Certains diront qu’il enfonce une porte ouverte. Moi, je trouve que la prise de position de Guy LeBlanc sur GNL Québec marque un changement.

Le PDG d’Investissement Québec n’a aucune intention d’injecter de l’argent dans le projet de gaz naturel liquéfié du Saguenay, nous a-t-il expliqué. Ni comme prêteur ni comme investisseur.

Sa position pourrait être jugée paradoxale, en tant que patron du bras investisseur du gouvernement, la stimulation des investissements privés étant précisément la mission d’Investissement Québec. Et sachant que le projet GNL, justement, est un investissement de 14 milliards de dollars, ce qui serait le plus gros de l’histoire du Québec.
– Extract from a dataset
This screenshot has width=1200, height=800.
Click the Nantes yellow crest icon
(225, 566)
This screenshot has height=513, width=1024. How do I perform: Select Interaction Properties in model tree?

Guy LeBlanc n’aurait pas le choix d’obtempérer si François Legault choisissait d’aller de l’avant, bien sûr. L’organisme devrait alors gérer les injections de fonds du gouvernement, en tant que son mandataire.

Mais en rencontre éditoriale, Guy LeBlanc a essentiellement expliqué qu’il déconseillerait au gouvernement de le faire. « Ce genre de projets n’est pas dans notre ADN », a-t-il dit à La Presse.

Et c’est bien tant mieux.

Guy LeBlanc nous a même dit que lorsqu’il est entré en fonction, l’environnement « faisait partie des éléments qui étaient fondamentaux » pour lui, « pour qu’on s’entende en termes de stratégie et d’orientation ».

Et l’ADN d’Investissement Québec, c’est quoi ? C’est un fort penchant pour les investissements dans les projets verts, dans les technologies propres et dans le développement durable, si l’on se fie au plan stratégique 2020-2023 de la société.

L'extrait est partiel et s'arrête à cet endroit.